Question

Bag P contains 6 red and 4 blue balls, and Bag Q contains 5 red and 6 blue balls. A ball is transferred from Bag P to Bag Q, and then a ball is drawn from Bag Q. What is the probability that the ball drawn is blue?

• A. $\frac{7}{15}$
• B. $\frac{8}{15}$
• C. $\frac{4}{19}$
• D. $\frac{8}{19}$

Hint:

Use the Law of Total Probability: $$P(B) = P(R_T) P(B | R_T) + P(B_T) P(B | B_T)$$ where $P(A | B)$ is the conditional probability.

Answer 1

The Correct Option is B

Step 1: Understanding the possible events.
- A ball is first transferred from Bag P to Bag Q. - Then, a ball is drawn from Bag Q. - The goal is to find the probability that the drawn ball is blue.
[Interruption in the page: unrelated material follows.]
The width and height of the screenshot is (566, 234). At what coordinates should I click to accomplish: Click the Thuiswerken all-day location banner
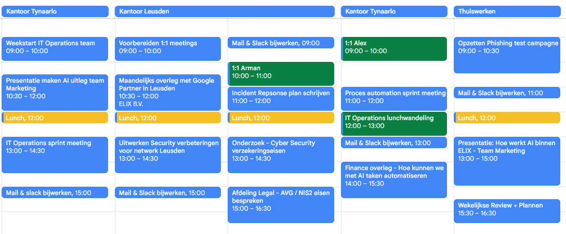[x=507, y=11]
Step 2: Defining the probability of transferring each type of ball.
- Probability of transferring a red ball from Bag P to Bag Q: $$P(R_T) = \frac{6}{10} = \frac{3}{5}$$ - Probability of transferring a blue ball from Bag P to Bag Q: $$P(B_T) = \frac{4}{10} = \frac{2}{5}$$ Step 3: Probability of drawing a blue ball from Bag Q.
Case 1: If a red ball is transferred to Bag Q: - Bag Q now has 6 red and 6 blue balls. - Probability of drawing a blue ball: $$P(B | R_T) = \frac{6}{12} = \frac{1}{2}$$ Case 2: If a blue ball is transferred to Bag Q: - Bag Q now has 5 red and 7 blue balls. - Probability of drawing a blue ball: $$P(B | B_T) = \frac{7}{12}$$ Step 4: Total probability using the Law of Total Probability.
$$P(B) = P(R_T) \cdot P(B | R_T) + P(B_T) \cdot P(B | B_T)$$ $$= \left(\frac{3}{5} \times \frac{1}{2} \right) + \left(\frac{2}{5} \times \frac{7}{12} \right)$$ $$= \frac{3}{10} + \frac{14}{60}$$ $$= \frac{18}{60} + \frac{14}{60} = \frac{32}{60} = \frac{8}{15}$$ Thus, the probability of drawing a blue ball is $\frac{8}{15}$, and the correct answer is (B).